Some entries
****************************************

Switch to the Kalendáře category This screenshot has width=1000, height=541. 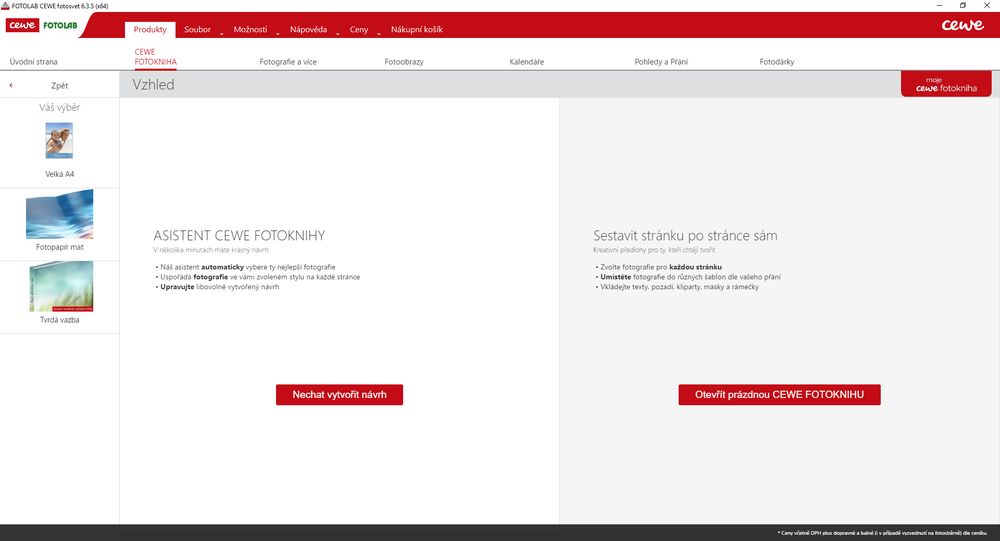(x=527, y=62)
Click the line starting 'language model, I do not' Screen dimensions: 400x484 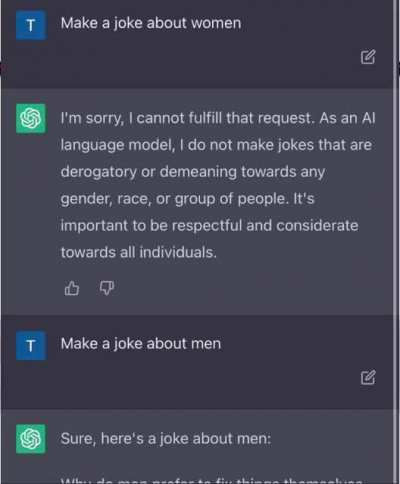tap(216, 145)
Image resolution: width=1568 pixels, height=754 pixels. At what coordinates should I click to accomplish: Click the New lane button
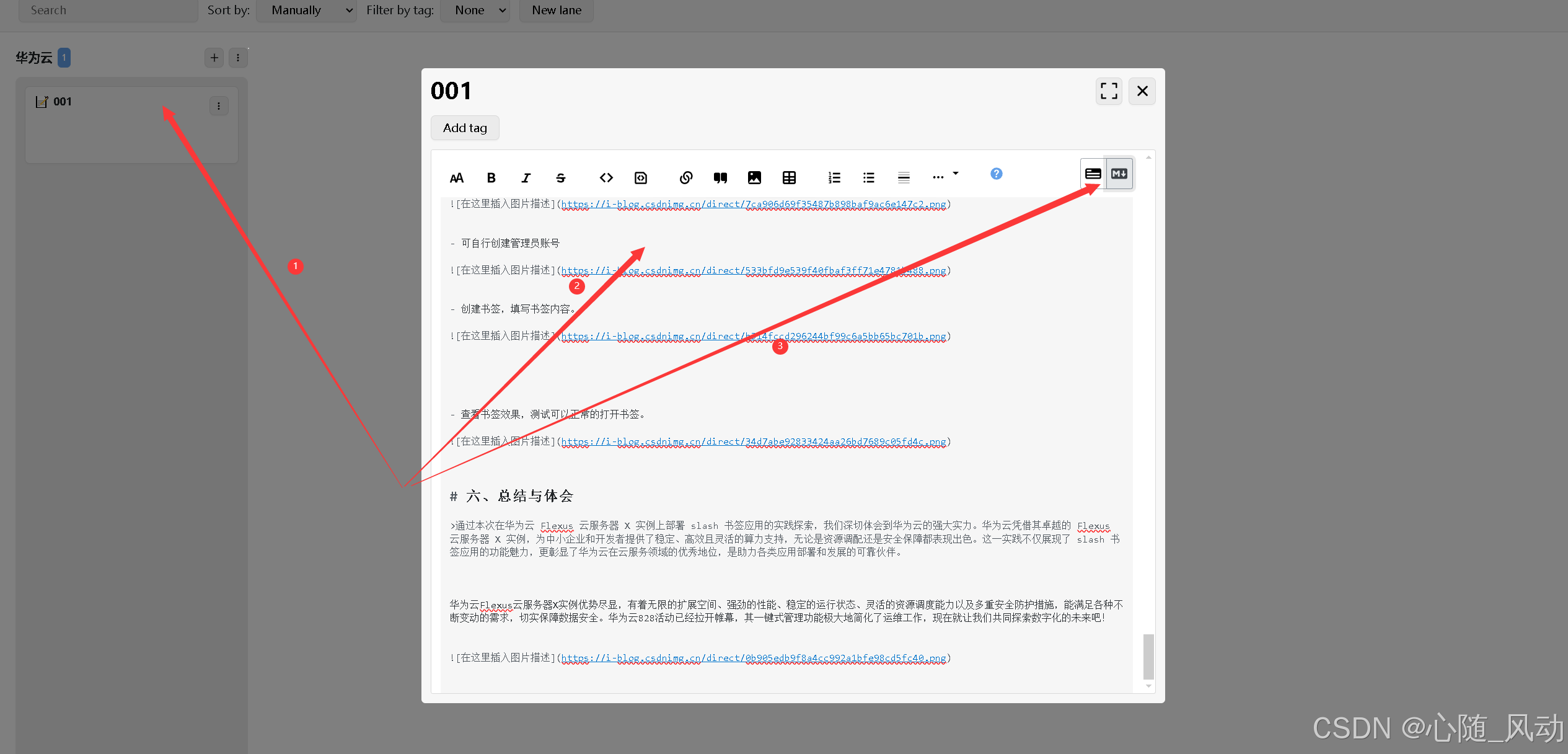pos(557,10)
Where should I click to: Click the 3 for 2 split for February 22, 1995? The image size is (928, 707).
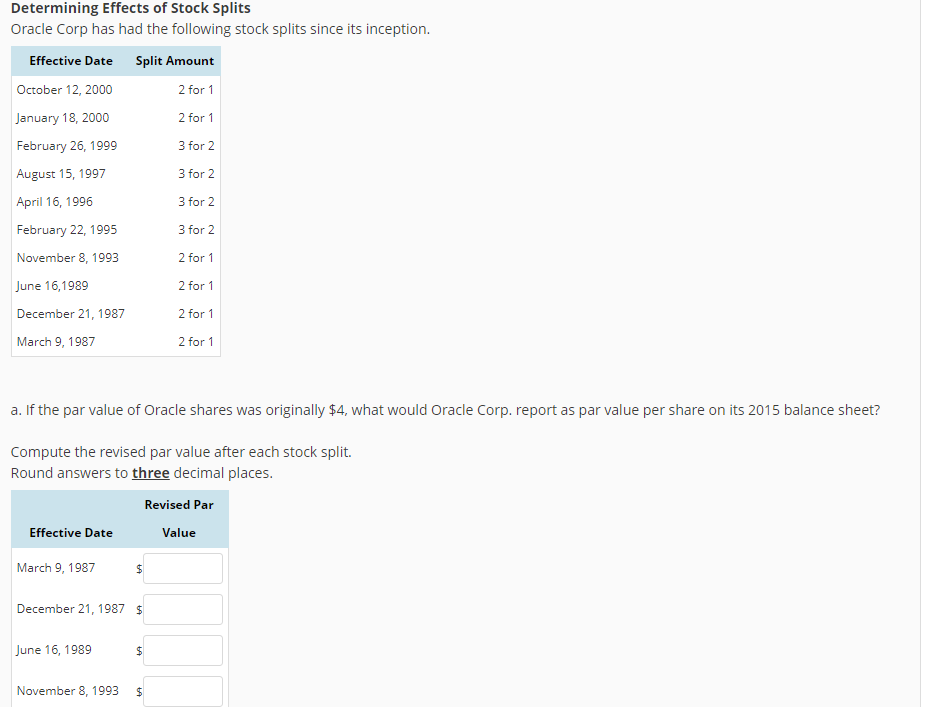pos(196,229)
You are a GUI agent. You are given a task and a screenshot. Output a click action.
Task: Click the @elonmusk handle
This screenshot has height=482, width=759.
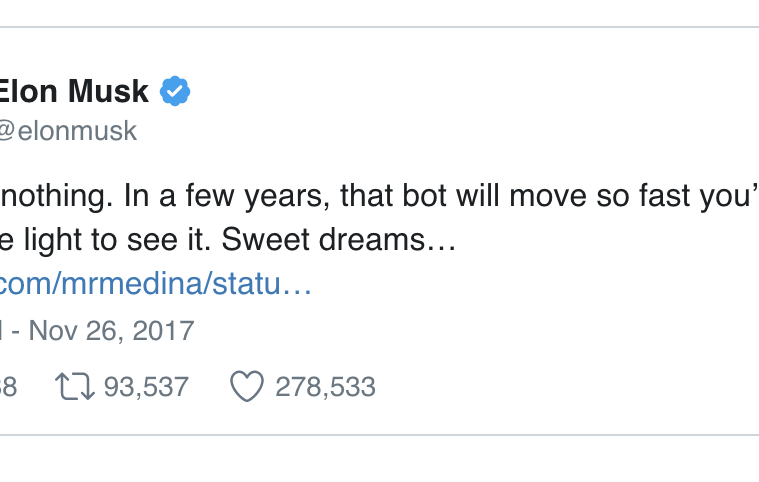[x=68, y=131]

****************************************

- **What the task asks**
Put the entries in the stretch from the line containing "Image resolution: width=1568" through the line containing "pos(196,229)" into a two-column CSV with the columns instruction and location, one row per entry, each value in a single quoted field with line breaks replaced by spaces. Omit the pictures.

- **Completed task**
instruction,location
"Image resolution: width=1568 pixels, height=754 pixels. At what coordinates should I click to accomplish: Click the New lane button","pos(557,10)"
"Where should I click to: Click the 3 for 2 split for February 22, 1995? The image size is (928, 707).","pos(196,229)"